==== TEXTE PRÉSENTÉ ====

«Mafia des cigarettes»: le procès a repris
Le procès sur la plus grosse affaire de criminalité organisée jamais jugée en Suisse a repris lundi à Bellinzone. Les inculpés doivent répondre du blanchiment de plus d'un milliard de francs provenant de la contrebande internationale de cigarettes.
Le procès avait été interrompu le 2 avril après une requête des avocats des neuf inculpés, dont un manquait par ailleurs à l’appel lundi. Déjà absent lors de l’audience préliminaire, cet Espagnol établi à Delémont ne s’est pas déplacé au Tessin pour des raisons de santé.
Le président du Tribunal pénal fédéral (TPF) a rejeté la requête des défenseurs, qui souhaitaient que les débats se tiennent en italien et non pas en allemand, tous les prévenus étant italophones ou francophones. L’ouverture des débats a été caractérisée par une certaine confusion due aux interventions des traductrices, plus d’une fois contestées par les avocats.
Les huit accusés, sept hommes et une femme, ont un à un réfuté les accusations du procureur. Selon ce dernier, l’organisation criminelle présumée aurait blanchi, de 1996 à 2000, les recettes juteuses provenant du trafic de 215 millions de cartouches de «blondes» transportées illégalement de Macédoine vers les ports des Pouilles (sud-est de l’Italie).
Le procureur fédéral estime que ce marché parallèle était contrôlé conjointement par la Camorra napolitaine et par la Sacra Corona Unita, la mafia des Pouilles.

==== DONNÉES FOURNIES ====

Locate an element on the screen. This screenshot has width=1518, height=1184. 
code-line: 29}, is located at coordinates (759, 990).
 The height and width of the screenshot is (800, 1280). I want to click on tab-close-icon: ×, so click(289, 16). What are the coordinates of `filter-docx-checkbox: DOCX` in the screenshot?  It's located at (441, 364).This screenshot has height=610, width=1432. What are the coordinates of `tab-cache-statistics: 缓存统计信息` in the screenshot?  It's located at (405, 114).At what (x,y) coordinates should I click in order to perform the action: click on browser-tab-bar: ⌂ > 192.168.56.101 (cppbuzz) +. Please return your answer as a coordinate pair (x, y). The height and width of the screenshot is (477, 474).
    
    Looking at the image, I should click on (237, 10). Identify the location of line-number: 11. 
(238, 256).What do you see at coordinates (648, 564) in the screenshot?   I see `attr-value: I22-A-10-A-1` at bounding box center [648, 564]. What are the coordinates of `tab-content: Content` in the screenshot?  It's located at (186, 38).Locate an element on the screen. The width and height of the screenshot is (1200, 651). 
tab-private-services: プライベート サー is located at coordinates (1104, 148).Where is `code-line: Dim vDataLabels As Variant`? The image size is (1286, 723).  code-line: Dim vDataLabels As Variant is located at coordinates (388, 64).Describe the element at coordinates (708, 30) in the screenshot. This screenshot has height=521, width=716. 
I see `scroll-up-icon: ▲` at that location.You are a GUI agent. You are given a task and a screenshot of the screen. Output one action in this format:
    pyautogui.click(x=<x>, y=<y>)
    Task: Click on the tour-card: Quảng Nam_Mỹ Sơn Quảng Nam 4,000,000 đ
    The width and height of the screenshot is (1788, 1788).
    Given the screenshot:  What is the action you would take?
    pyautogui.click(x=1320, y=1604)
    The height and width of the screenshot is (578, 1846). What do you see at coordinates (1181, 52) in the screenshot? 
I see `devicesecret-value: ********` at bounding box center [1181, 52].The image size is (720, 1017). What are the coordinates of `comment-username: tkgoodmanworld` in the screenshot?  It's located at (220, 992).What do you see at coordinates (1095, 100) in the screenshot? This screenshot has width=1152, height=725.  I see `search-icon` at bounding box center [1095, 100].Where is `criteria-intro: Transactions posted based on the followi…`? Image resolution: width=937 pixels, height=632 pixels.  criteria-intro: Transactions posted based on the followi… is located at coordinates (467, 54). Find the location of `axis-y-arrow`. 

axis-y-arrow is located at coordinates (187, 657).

====

__VOTRE TÂCHE__:
Recopiez le texte sur le procès de Bellinzone, depuis « Le procès avait » jusqu'à « par les avocats. » inclus.

__RÉPONSE ATTENDUE__:
Le procès avait été interrompu le 2 avril après une requête des avocats des neuf inculpés, dont un manquait par ailleurs à l’appel lundi. Déjà absent lors de l’audience préliminaire, cet Espagnol établi à Delémont ne s’est pas déplacé au Tessin pour des raisons de santé.
Le président du Tribunal pénal fédéral (TPF) a rejeté la requête des défenseurs, qui souhaitaient que les débats se tiennent en italien et non pas en allemand, tous les prévenus étant italophones ou francophones. L’ouverture des débats a été caractérisée par une certaine confusion due aux interventions des traductrices, plus d’une fois contestées par les avocats.